With a major shared records project typically coming in at a few million pounds, even a relatively small pot of money could go a long way. Resources could also be targeted at building new regional structures and organisations required to achieve wider-scale record sharing.
The models from the US for this would be Regional Information Organisations or Health Information Exchanges. The technology required is secondary to the ability to build a team able to galvanise partners to achieve transformation across a city, county or region.
Alternative exemplars: digital patient services
A second alternative set of exemplars would be in digital patient services, built around personal health records that place patients in control of their data, transactions with health and care services, and personal health advice.
Again, for all the attention the area has received hardly anyone is doing this at scale.
And there is a world of difference between the technical ability to do something, that has been the focus of so much effort in primary care, and the ability to provide services that are sufficiently compelling to make patients, family and carers clamour to use them.
Just as there are pioneers in shared and integrated records, there are projects to build on here.

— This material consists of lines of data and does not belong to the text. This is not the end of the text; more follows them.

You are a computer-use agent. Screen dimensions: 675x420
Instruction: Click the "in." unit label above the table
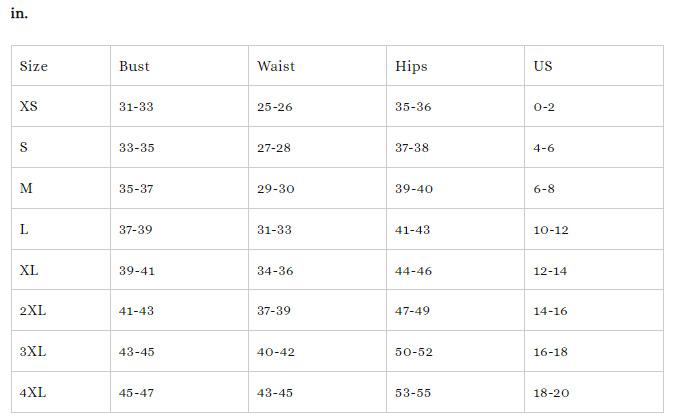19,14
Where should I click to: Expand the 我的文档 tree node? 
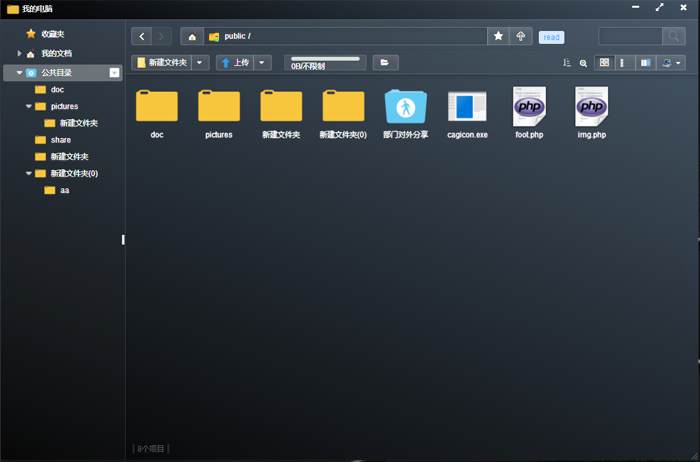tap(19, 53)
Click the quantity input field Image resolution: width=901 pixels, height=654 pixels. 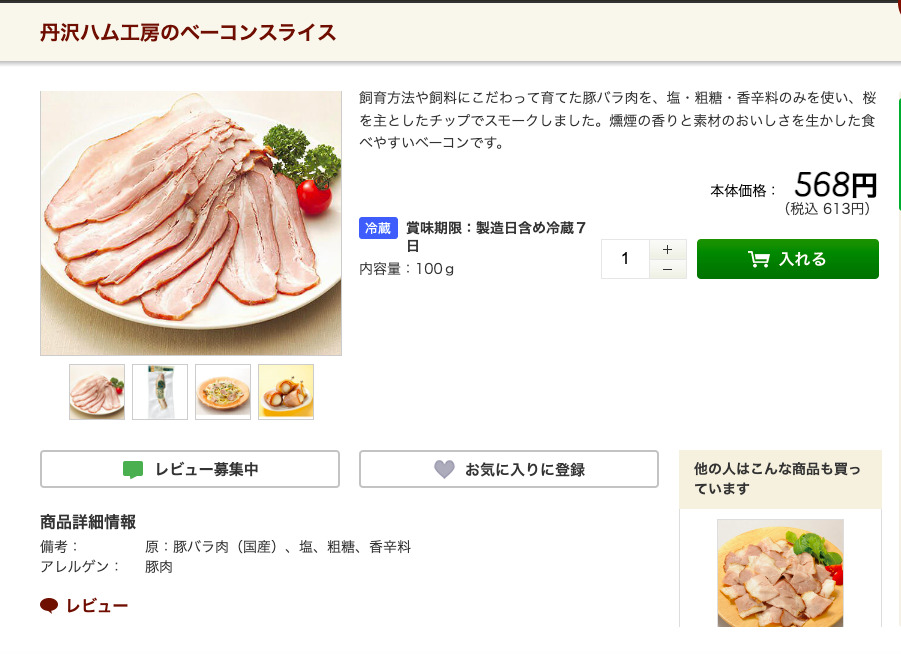point(626,259)
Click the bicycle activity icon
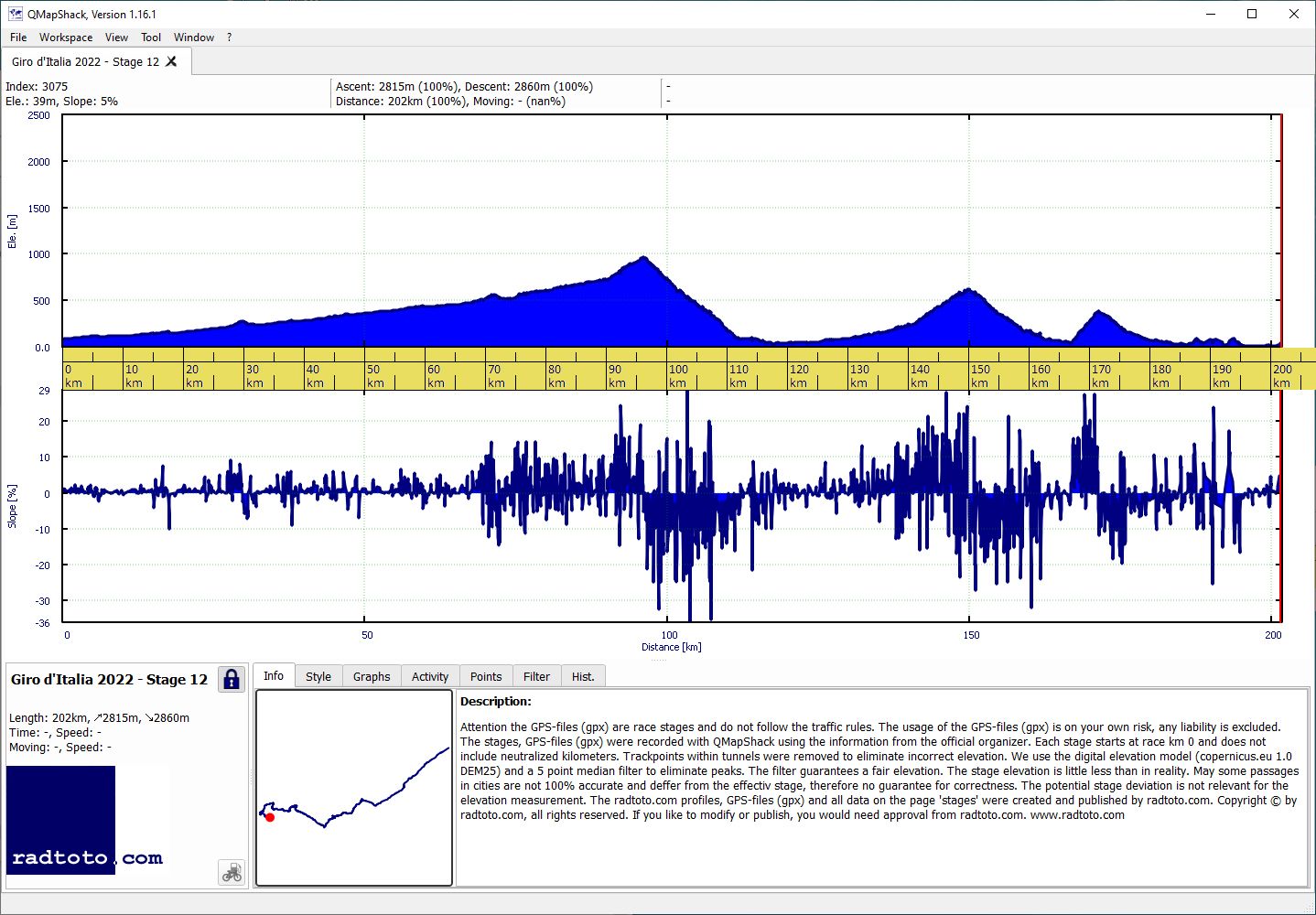The image size is (1316, 915). pos(232,872)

In the NHS they include the patient records developed by Southampton University Hospitals NHS Foundation Trust and University Hospitals Birmingham NHS Foundation Trust.
There is also a ‘test bed’ programme up and running, backed by NHS England chief executive Simon Stevens, and involving industry groups and suppliers.
(Digital Health reporter Laura Stevens reports this week from Guildford, where Surry and Borders NHS Foundation Trust is doing interesting things with the Internet of Things).
But much expertise also lies with suppliers such as Emis Health and TPP, with platform providers such as Microsoft and Google, and with new entrants such as Patients Know Best. Independent healthcare providers ranging from Nuffield Health to Pharmacy2U and Babylon or Dr Now will also have ideas.
Divide may not mean rule
Right now, there is a stark divide between a small number of haves and a large number of have nots. But even being an acute exemplar may not turn out to be a bed of roses.
For a start, each site has to commit match funding, which some may struggle to do without some very deft accounting. The hyperbolic ‘global digital centre of excellence’ moniker is also a little overblown.
Unfortunately, £10 million only buys so much digitisation in a big hospital trust. Remember Cambridge budgeted £200 million for its eHospital programme, with most of that going on infrastructure and staff.